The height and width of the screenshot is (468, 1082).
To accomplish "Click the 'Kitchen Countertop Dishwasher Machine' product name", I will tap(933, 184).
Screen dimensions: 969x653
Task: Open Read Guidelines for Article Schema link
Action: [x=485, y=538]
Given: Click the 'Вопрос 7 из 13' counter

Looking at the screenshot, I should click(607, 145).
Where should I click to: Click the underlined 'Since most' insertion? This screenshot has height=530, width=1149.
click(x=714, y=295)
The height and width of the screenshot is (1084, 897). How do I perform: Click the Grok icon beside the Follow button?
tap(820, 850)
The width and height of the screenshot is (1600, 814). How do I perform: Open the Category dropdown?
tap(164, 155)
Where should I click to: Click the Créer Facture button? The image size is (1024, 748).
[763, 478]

────────────────────────────────────────

__Exercise__
Could you write out all of the data again, exactly as given?

__Written response__
The height and width of the screenshot is (468, 1082).
To accomplish "Click the 'Kitchen Countertop Dishwasher Machine' product name", I will tap(933, 184).
Screen dimensions: 969x653
Task: Open Read Guidelines for Article Schema link
Action: [x=485, y=538]
Given: Click the 'Вопрос 7 из 13' counter

Looking at the screenshot, I should click(607, 145).
Where should I click to: Click the underlined 'Since most' insertion? This screenshot has height=530, width=1149.
click(x=714, y=295)
The height and width of the screenshot is (1084, 897). How do I perform: Click the Grok icon beside the Follow button?
tap(820, 850)
The width and height of the screenshot is (1600, 814). How do I perform: Open the Category dropdown?
tap(164, 155)
Where should I click to: Click the Créer Facture button? The image size is (1024, 748).
[763, 478]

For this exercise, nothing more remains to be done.